I pressed a button on my desk to call in a pair of nurses. If my plan was successful Ember would be reoriented to reality in a few minutes. She would be confronted with what she'd endured and the potential for intentional or unintentional self-harm was high. I waited for the nurses to arrive and discreetly station themselves near the wall to continue.
"Ember, did you know it's not possible to read in a dream? Not coherent reading, anyway. The words jumble and don't make sense." I tapped the keyboard screen on my desk and activated a holoscreen on the walls of the room. "Do you know anything about Guillain-Barre syndrome?
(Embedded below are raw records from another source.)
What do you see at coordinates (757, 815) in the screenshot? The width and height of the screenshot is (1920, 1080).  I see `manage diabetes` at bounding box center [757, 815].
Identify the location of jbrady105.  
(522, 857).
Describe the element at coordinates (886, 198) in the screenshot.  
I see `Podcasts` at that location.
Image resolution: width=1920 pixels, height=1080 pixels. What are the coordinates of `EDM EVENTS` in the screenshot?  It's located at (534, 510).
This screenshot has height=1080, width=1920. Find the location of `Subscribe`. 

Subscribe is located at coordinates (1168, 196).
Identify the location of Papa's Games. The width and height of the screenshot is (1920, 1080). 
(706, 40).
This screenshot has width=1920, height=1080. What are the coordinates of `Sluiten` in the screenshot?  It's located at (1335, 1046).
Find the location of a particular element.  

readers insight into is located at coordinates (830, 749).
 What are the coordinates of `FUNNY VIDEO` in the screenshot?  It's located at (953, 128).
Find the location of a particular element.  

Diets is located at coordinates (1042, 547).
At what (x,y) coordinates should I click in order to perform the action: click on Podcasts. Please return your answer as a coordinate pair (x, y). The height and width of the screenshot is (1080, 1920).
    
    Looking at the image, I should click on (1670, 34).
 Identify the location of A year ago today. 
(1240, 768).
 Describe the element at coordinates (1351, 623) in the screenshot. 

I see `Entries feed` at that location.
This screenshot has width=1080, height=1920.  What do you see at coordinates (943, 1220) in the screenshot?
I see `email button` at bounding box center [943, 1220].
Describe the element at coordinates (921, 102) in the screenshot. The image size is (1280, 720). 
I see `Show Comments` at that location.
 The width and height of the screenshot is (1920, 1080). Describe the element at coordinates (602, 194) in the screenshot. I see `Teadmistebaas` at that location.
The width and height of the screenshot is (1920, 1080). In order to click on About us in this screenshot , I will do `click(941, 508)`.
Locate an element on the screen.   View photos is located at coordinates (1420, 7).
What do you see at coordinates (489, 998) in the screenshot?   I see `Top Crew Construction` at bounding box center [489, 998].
I don't suppose you do. So if you can read this text it means you're not dreaming."
Black-and-white text lit up on Ember's face like wallpaper as the screen winked on. She kept walking, eyes emptily pointed ahead of her toward the wall, and their tiny movements proved they weren't empty at all. A switch flipped in less than an instant. Faster than thought she was on the floor, wailing like a child, her knees shoved into her chest and contorted into so tight a ball she seemed half her size. One of the nurses gripped her arm and guided it away from the hair she'd grabbed and begun to rip at while the other swabbed Ember's shoulder to administer a mild sedative. I watched the scene before me grieved with Ember's state but knowing that the wound had been exposed and now we could begin to heal it.
So in answer to many readers' questions, yes, Ember is very traumatized. Hella traumatized, you might say. So traumatized that I had to switch to Dr. Orb's POV because Ember's was so fragmented I couldn't put it into words. But after this chapter she's... still hella traumatized. But not QUITE as bad so that's something.